Stored data
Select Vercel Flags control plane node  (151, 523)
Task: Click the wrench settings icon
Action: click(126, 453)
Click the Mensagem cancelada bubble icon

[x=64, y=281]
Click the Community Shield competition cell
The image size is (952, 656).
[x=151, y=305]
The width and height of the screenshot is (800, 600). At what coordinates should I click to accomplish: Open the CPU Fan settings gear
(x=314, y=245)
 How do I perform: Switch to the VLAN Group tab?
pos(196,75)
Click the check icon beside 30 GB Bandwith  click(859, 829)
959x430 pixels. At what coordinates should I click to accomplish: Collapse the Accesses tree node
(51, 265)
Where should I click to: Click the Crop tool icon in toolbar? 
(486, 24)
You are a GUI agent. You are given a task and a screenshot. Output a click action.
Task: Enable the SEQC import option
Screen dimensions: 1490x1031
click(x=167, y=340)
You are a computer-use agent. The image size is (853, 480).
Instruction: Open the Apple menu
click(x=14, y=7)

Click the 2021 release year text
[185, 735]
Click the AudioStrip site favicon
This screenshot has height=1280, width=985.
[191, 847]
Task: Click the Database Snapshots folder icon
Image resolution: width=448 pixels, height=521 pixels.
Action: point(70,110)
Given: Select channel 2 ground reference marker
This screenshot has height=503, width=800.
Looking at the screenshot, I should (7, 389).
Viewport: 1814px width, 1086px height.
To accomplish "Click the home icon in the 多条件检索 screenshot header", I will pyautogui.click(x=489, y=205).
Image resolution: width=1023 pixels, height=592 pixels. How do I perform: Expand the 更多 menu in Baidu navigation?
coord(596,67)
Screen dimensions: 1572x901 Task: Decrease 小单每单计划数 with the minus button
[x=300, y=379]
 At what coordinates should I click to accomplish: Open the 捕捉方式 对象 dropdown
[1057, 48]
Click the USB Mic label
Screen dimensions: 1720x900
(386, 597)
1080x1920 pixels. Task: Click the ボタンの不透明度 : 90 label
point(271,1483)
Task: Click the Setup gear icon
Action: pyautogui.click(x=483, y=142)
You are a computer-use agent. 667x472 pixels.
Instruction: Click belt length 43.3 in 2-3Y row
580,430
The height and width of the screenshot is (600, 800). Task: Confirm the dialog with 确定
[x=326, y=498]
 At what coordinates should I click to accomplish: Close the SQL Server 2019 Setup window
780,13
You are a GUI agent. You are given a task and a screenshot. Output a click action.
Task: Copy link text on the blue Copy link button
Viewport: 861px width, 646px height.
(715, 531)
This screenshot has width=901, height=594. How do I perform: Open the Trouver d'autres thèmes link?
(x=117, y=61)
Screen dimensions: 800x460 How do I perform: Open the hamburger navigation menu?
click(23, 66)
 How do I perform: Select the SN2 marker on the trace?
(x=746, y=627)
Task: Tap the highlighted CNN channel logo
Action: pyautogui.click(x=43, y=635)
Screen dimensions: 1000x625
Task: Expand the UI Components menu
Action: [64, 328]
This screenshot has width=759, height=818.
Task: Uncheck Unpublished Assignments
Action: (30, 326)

• _EXERCISE OBJECTIVE_
Please show, exactly as written, every line above that contains the word "agent".

• _SOLUTION TO THE EXERCISE_
You are a GUI agent. You are given a task and a screenshot. Output a click action.
You are a computer-use agent. The image size is (853, 480).
You are a computer-use agent. 667x472 pixels.
You are a GUI agent. You are given a task and a screenshot. Output a click action.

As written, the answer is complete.